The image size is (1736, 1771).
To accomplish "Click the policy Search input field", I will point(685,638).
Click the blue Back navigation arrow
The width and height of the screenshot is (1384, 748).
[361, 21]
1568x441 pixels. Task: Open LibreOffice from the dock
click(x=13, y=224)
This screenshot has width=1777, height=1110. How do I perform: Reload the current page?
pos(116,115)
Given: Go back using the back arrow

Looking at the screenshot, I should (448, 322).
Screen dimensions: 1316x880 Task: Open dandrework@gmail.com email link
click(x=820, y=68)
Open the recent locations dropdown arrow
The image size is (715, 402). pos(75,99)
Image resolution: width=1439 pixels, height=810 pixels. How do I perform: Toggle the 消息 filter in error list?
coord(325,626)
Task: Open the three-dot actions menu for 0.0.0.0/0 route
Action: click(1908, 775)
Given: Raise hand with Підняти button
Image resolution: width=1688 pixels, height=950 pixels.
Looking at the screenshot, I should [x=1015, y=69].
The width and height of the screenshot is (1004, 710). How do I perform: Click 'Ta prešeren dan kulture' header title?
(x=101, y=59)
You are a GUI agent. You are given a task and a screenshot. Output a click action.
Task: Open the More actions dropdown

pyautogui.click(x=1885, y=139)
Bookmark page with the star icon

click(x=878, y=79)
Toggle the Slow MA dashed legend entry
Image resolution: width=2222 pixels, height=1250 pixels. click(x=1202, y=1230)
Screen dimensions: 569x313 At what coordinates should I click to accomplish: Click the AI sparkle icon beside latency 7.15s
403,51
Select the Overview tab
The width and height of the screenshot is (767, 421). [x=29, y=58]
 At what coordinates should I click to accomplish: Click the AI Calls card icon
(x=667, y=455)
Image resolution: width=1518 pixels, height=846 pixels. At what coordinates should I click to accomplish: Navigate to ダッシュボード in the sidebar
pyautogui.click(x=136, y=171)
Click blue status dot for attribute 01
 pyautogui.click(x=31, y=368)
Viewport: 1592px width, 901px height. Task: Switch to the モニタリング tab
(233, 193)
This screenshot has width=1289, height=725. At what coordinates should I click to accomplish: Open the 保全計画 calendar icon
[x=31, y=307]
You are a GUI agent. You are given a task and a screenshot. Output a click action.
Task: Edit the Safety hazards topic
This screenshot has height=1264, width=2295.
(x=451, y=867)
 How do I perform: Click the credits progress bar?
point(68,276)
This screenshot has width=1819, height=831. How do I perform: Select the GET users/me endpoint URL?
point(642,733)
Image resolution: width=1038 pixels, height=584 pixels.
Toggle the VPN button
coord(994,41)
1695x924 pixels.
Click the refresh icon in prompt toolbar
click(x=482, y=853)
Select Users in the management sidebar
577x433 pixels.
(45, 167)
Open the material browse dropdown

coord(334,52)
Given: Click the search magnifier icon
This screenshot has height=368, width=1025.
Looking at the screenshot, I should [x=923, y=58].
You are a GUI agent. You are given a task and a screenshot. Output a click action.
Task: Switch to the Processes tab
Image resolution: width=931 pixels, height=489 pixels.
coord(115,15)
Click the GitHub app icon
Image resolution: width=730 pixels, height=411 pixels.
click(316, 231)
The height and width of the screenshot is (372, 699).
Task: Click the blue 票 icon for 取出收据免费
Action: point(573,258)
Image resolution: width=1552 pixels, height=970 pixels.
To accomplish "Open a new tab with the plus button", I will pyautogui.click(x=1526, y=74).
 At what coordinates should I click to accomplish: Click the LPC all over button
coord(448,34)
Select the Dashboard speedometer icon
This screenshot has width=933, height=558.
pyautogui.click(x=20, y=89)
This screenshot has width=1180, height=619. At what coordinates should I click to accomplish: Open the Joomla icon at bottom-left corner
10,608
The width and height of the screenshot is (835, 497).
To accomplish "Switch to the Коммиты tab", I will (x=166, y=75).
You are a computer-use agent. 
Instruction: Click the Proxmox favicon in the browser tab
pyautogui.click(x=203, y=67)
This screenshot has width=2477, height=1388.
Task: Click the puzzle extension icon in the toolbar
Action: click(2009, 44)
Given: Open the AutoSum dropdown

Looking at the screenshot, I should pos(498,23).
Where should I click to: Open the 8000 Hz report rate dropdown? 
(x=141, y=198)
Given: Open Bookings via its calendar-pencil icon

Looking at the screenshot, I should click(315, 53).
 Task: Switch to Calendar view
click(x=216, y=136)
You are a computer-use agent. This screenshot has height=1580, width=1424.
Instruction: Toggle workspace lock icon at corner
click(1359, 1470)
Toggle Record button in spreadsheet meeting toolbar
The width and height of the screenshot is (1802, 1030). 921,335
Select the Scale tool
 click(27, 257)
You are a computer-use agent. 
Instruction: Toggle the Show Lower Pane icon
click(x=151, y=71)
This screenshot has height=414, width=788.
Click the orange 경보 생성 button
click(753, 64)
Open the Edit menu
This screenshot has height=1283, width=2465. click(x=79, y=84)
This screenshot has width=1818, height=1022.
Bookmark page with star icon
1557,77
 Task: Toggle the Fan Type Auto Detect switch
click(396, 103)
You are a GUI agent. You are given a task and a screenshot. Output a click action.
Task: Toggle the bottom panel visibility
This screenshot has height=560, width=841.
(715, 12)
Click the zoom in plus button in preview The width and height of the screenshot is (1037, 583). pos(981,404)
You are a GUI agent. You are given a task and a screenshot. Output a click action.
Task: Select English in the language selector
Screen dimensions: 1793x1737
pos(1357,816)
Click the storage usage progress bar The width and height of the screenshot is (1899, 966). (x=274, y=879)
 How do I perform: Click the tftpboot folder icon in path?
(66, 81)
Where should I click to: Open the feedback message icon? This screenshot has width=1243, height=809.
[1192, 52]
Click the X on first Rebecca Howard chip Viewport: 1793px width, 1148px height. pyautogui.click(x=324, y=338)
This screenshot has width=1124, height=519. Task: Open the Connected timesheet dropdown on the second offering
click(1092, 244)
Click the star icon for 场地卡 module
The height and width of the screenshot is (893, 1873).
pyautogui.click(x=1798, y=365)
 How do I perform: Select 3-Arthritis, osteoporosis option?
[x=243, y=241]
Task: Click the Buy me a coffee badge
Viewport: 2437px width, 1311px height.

• **EXERCISE GOAL**
Give the count of lines in the listing that hold the word "plus", with no other text.

• **SOLUTION BELOW**
2